I don’t have big dreams, OK maybe one….that the central server at both Luemi Card and their lawyer’s office will spontaneously combust, but yeah, that’s not going to happen.

Right now I’m going to settle for Tim answering his friggen email, and for the lawyer to reach a livable agreement before next Thursday.

But this isn’t about those kinds of dreams, it’s something I don’t talk about, to almost anybody, because it sounds crazy.  Lucky for me, many of the incidents can be documented.

Like most people my sleep cycles differ, during REM I’m either dreaming about my mom, or some fantastic movie script (I really have to learn how to write these ideas down). If I wake up a few hours before the alarm, I often find myself in a half dream state. It bizarre, it’s like being asleep but being semi-conscience.  Or  like being aware of being asleep, and yet being out of your body (I don’t mean that astral projection stuff, way to new age for me).   I’m sure most people have experienced it.
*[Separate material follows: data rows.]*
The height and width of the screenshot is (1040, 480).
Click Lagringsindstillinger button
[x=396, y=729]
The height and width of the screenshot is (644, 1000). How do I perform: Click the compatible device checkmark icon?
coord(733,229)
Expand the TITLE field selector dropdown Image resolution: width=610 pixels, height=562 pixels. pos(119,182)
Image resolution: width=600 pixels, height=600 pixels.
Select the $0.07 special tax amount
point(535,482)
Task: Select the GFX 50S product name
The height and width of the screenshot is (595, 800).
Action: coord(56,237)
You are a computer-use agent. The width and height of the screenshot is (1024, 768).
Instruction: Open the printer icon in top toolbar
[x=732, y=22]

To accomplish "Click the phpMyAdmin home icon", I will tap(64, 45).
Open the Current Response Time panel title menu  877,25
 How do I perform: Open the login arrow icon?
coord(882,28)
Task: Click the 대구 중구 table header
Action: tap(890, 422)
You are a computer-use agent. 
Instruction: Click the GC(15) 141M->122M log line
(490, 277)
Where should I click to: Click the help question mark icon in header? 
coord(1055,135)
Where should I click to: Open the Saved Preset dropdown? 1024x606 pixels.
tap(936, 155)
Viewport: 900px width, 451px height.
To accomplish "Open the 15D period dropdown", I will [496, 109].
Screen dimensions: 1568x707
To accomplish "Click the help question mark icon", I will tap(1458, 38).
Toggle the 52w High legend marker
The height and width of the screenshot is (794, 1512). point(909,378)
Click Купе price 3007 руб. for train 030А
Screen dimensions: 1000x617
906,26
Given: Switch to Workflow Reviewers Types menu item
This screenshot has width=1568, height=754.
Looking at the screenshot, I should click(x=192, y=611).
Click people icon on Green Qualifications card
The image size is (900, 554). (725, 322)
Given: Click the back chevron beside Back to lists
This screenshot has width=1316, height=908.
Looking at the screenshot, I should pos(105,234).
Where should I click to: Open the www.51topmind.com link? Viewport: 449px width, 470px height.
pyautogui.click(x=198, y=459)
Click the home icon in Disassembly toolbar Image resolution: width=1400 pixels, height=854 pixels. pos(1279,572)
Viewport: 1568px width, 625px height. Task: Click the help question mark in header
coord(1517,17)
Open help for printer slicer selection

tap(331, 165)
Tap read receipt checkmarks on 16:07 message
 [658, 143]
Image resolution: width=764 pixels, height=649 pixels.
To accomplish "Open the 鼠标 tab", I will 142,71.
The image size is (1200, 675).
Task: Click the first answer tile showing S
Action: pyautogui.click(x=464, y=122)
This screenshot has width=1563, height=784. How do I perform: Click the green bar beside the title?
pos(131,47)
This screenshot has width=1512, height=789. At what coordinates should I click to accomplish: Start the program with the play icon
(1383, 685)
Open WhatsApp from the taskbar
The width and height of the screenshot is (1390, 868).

Sometimes when I’m in this state, I have very powerful dreams. For example, when we were living in Rimonim, I would often dream about women being pregnant, before they were showing or had told anybody.  Two occasions stand out:

A couple that had been trying for a few years to get pregnant.  We weren’t very close, and never really spoke. One day her dog got loose and wound up in our yard. When she came to retrieve the giant mutt (believe me it was), I mentioned to her the night before that I had dreamt that she had twin boys.  8.5 months later, she gave birth to two gorgeous bouncing baby boys, coincidence, perhaps.

One set of our neighbors, were, um, let’s say not the brightest apple in the bunch (to quote jimmy buffet, “oh the stories we could tell”).  At any rate, I happened to see the wife outside, and mentioned that I had dreamt about her the night before.  Her response was that she didn’t want to hear it, because she’d forget to take her pills for a few days.  Yep, 9 months later, she gave birth to a beautiful baby girl.

I dreamt my mother had cancer in her stomach (where they discovered her tumor) two months before the ER doctor found the tumor.  You name it, bank managers calling the night before they do, people getting sick, pregnancies, job loses, you name it, I’ve dreamt it about myself or somebody else.

I only dream of people I either live physically close to or people with whom I feel an emotional tie. When I say emotional tie, I don’t even mean like a friend, more like some kind of spiritual connection. It all sounds hokey, BELIEVE me, I KNOW.

So what really is the point to this blog?

Two weeks ago to the day I dreamt of a good friend, being very happy and balanced.  I simply woke with the message that I had to tell him to take care of himself, and that he shouldn’t forget to take care of his own needs. As it turned out, apparently he was figuring that out for himself.

Now it’s a bit of a sticky situation, we’re not really speaking, and haven’t seen each other in about two months.  Generally any mention of anything personal between us results in me with a runny eye makeup, puffy eyes, and snot.  So…..

This morning, Eitan woke up sobbing with a massive ear ache around 3:30 am. I gave him some Kids Nyquil, put him back to sleep, and tried to go back to sleep.  I fell into the “trance sleeping stage” and began to dream.  What I dreamt was so upsetting to me, that I’m exposing myself as a total freak of nature, because I’m hoping the PJ will read this.

Baby,  please take really good care of yourself emotionally. Make sure you’re not falling into old habits, where what you need gets ignored.  As crazy as this sounds, it was like I could feel you last night, and you knew I was there. You once said to me that you would always be with me regardless of what happens. After last night I think that’s true. I want you to be happy and peaceful. In my dream, when you looked at me you were so sad. I know this was a dream, but it was so disturbing to me. I really want you to know, that apparently there is a part of me watching out for you, and hoping that you’re still laughing.

So there you go folks, you’ve all suspected that I’m crazy, and now you know. Hey I wonder if I short circuit Leumi’s card’s server, I can get off on that defense…..<insert evil cackle>.